6. Application Domains and Extensions
Class-agnostic mask proposals are deployed across diverse domains:
- Few-shot and open-vocabulary segmentation: enabling matching to novel object classes with minimal adaptation (Jiao et al., 2022, Huang et al., 2022).
- Medical image segmentation: decoupled mask/class heads in MaskMed increase Dice scores on AMOS and BTCV by up to +7.0%, confirming task-agnostic generalization (Xie et al., 19 Nov 2025).
- 3D scene parsing and open-vocabulary 3D instance segmentation: 2D mask tracking and geometric proposal fusion outperform purely geometric or 2D-only strategies on ScanNet and S3DIS (Nguyen et al., 2023, Nguyen et al., 2024).
- Object removal and inpainting: class-agnostic masks tuned to maximize downstream inpainting quality rather than standard semantic segmentation metrics (Oh et al., 2023).
- Weakly-supervised instance segmentation: using box- or image-level annotations augmented by class-agnostic mask generators to approach full-supervision accuracy (Xie et al., 2021, Wang et al., 2021).
7. Limitations and Future Directions
Key open challenges and directions include:
- Redundant or over-segmented proposals in unconstrained scenarios (Any3DIS reduces this by ≈30%, but further improvement is needed) (Nguyen et al., 2024).
- Quality of underlying backbone/segmenter; errors in 2D mask generation propagate irreducibly in 3D settings (Wang et al., 2 Nov 2025).
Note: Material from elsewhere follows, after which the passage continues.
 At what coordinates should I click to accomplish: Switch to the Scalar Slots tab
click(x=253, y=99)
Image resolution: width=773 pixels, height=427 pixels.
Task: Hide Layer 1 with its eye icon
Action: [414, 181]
- Heuristics for merging/selection (merge by size, drop by IoU) can be dataset- and domain-sensitive; learning-based integration may increase robustness, but is rarely class-agnostic (Wang et al., 2021).
- Integration with weak language priors or generic objectness cues may support joint category-agnostic/open-vocabulary retrieval without degrading proposal purity (Nguyen et al., 2024, Huang et al., 2022).
- Efficient scaling to long sequences in video/3D tracking, and relaxing greedy/greedy-deterministic view selection to more global optimization (e.g., integer programming, beam search) (Nguyen et al., 2024).
- Unified benchmarks and metrics for proposal recall, segmentation quality, and downstream retrieval in both 2D and 3D, supporting reproducible comparison across architectures and domains (Jiao et al., 2022, Wilms et al., 2021, Nguyen et al., 2024).
Class-agnostic mask proposal generation underpins nearly all modern segmentation and recognition pipelines where flexibility, generality, and robustness to category shift are required. Current trends progressively emphasize modularity, geometry-only supervision, and compositional integration with class-aware modules, and advances in this domain are central for scalable vision systems across science and engineering.